【今週はこれを読め! SF編】文化人類学的視座と政治的リアリティ~『コスタ・コンコルディア 工作艦明石の孤独・外伝』
文=牧眞司
林譲治の前作『工作艦明石の孤独』(全四巻)では、人類が宇宙に進出したのち、ワープ航法の不調(時空構造の不可解な機構が関係しているらしい)によって、辺境星系と地球圏とが分断され、孤絶した星系がいかに生き延びていくかが多角的な視座で描かれた。本書は同作品の外伝にあたる。宇宙の設定は共通するが、舞台となる惑星や登場人物は別だ。
先述したワープ航法の不調が回復して以降の時代。厳しい環境下、人口もまだ少なく社会基盤が整っていない植民惑星シドンで、古い遺跡から先住民族ビチマの斬殺死体が発見される。
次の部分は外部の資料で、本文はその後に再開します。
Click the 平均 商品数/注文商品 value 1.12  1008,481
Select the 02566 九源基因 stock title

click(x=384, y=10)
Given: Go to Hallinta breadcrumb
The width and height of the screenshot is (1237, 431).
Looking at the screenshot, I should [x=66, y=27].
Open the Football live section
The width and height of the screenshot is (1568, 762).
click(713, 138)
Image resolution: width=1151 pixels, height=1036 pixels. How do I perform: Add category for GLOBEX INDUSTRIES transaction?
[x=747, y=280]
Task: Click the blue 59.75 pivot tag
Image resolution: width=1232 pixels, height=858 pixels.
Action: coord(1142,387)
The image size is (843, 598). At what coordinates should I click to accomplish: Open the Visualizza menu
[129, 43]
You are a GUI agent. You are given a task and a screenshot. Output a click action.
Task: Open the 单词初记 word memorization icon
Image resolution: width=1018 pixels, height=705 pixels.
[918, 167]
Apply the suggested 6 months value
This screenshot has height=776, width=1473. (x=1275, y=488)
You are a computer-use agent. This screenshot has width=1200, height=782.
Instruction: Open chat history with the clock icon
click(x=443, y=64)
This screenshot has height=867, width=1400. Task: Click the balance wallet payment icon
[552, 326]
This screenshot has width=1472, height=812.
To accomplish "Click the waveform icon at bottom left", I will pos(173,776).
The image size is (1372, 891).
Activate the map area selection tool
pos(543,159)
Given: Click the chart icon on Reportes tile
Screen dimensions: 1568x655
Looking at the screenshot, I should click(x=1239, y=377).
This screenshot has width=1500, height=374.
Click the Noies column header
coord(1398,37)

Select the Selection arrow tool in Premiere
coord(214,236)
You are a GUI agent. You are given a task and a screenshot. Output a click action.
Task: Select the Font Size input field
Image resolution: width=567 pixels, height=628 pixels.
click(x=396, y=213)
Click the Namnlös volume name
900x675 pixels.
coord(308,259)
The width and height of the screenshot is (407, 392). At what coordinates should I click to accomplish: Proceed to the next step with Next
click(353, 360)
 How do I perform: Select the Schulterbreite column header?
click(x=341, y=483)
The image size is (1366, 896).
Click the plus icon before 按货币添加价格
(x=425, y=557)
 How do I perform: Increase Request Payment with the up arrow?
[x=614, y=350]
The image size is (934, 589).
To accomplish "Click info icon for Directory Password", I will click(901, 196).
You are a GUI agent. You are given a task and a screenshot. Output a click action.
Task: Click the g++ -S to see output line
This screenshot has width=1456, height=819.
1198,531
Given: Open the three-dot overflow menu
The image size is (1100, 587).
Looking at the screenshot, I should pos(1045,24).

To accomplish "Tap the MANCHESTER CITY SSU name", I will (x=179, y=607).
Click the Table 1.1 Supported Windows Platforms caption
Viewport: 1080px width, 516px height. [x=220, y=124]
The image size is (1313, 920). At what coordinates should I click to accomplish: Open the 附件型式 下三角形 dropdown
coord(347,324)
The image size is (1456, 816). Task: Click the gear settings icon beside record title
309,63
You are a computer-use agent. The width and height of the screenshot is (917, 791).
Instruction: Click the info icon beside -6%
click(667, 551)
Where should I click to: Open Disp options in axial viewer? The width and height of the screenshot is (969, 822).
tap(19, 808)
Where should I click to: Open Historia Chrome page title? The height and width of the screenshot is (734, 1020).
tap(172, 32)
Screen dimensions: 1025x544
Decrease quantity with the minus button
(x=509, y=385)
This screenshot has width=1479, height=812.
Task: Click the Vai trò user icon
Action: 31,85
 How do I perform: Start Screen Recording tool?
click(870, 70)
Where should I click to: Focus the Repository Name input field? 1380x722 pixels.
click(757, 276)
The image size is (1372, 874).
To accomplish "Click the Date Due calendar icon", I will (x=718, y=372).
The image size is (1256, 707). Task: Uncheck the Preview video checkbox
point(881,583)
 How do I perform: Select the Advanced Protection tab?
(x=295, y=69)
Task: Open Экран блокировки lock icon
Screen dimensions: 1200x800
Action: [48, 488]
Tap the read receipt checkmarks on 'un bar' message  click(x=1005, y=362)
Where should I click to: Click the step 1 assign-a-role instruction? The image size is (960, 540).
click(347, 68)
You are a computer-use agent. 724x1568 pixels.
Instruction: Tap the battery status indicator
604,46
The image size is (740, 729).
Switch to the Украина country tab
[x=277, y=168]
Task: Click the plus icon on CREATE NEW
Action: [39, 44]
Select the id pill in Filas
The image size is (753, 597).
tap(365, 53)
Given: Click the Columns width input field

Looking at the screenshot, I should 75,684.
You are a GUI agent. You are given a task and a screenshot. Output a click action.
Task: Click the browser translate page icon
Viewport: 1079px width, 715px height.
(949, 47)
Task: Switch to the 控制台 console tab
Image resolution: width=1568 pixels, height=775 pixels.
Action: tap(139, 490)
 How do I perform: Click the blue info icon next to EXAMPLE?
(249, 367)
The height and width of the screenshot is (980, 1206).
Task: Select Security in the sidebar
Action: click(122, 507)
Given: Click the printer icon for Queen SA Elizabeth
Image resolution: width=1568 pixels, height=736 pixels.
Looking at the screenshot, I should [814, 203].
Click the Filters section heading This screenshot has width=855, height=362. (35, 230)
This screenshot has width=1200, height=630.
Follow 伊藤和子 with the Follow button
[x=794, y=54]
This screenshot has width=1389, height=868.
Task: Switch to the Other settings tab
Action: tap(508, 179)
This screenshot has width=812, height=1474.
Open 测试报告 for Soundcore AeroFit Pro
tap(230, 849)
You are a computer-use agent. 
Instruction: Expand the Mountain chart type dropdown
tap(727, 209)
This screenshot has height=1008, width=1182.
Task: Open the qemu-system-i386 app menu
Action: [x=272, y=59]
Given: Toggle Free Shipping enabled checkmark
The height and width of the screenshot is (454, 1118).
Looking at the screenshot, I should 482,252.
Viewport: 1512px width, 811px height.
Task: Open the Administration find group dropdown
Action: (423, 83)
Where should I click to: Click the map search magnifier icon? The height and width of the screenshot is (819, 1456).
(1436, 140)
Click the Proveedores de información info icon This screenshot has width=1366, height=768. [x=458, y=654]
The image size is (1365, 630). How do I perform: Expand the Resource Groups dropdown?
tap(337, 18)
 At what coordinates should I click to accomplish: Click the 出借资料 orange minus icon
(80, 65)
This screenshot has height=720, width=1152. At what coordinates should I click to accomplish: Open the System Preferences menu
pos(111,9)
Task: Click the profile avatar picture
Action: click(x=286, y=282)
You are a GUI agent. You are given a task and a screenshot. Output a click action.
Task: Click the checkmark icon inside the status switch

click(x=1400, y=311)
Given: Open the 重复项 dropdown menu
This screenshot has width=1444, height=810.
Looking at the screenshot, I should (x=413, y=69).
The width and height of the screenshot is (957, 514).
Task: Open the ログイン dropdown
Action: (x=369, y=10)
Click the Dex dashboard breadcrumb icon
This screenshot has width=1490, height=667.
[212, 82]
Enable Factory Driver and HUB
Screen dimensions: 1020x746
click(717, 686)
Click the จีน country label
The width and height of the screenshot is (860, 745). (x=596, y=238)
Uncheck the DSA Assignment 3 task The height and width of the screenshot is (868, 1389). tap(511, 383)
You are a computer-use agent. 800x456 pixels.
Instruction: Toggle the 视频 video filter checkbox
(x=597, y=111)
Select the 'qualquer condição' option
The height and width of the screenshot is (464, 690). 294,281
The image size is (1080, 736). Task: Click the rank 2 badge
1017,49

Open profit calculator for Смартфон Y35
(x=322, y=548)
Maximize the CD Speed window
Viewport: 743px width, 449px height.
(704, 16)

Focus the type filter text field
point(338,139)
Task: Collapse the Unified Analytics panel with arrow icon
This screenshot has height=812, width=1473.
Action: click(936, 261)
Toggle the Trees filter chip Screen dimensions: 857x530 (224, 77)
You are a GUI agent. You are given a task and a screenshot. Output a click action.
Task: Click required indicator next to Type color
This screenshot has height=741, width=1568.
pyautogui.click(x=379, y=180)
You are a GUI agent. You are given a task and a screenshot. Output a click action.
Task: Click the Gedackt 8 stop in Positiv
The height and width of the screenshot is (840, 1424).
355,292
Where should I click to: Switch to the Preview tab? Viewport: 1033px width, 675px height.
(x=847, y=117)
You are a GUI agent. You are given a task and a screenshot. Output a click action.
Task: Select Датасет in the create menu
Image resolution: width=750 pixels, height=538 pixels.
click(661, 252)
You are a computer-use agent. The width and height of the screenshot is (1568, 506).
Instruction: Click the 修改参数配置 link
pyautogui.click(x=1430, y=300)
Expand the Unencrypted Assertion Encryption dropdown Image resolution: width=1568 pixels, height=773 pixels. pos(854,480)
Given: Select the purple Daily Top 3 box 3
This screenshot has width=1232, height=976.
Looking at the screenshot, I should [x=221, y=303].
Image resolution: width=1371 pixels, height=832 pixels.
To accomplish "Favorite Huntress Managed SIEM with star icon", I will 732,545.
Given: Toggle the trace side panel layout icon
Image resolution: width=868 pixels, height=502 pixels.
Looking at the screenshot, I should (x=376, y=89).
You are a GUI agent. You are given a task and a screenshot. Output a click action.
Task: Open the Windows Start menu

ビチマはおよそ三〇〇〇年前にシドンに不時着した人類の恒星間宇宙船コスタ・コンコルディアの子孫なのだが、その起源は時間のなかに埋もれ、一五〇年前にこの惑星へ新しく入植した者たちによって、人間ではない未開知性と見なされ奴隷の扱いを受けていた。それが誤りだったとわかり、是正に向かったのはここ最近のことである。しかし、偏見や差別はまだ根強く残っている。
さて、発見された死体だが、シドンの特殊な気候・地質条件では年代の特定は困難だった。しかし、状況証拠から、これがビチマ伝説の女王イツク・バンバラのものではないかとの仮説が持ちあがる。シドンの複雑に入り組んだ人種問題のもと、この遺体発見をきっかけに住民間に緊張が高まり、ともすれば収拾のつかぬ混乱へと発展しかねない。
地球圏からこの惑星に赴いている弁務官クワズ・ナタールは、この状況を自分の権限だけでは扱いきれないと判断し、旧知の調停官テクン・ウマンを招聘する。テクンがこの物語の探偵役となり、過去の殺人(?)事件の謎を解きあかしていく過程が物語のひとつの柱だ。そうやって読めば、本書は正統なSFミステリである。
しかし、むしろ読みどころはシドンの失われた歴史にかかわる文化人類学的な視座や、民族問題や差別構造へ切りこむ批判的姿勢だ。アーシュラ・K・ル・グィンやマイクル・ビショップを髣髴させるところもあるが、林譲治は巨視的というか、実際的な政治に軸足を置いている。
テクンとクワズのほか、さまざまな立場や考え方の登場人物が物語にかかわってくる。暫定自治政府の議員、研究者、実業家、警察局長、ビチマの顔役......。いくつもの協力関係やコンフリクトがあるが、それが固定されたものではなく、状況の推移によって流動的に変わっていくのも、林譲治作品ならではだ。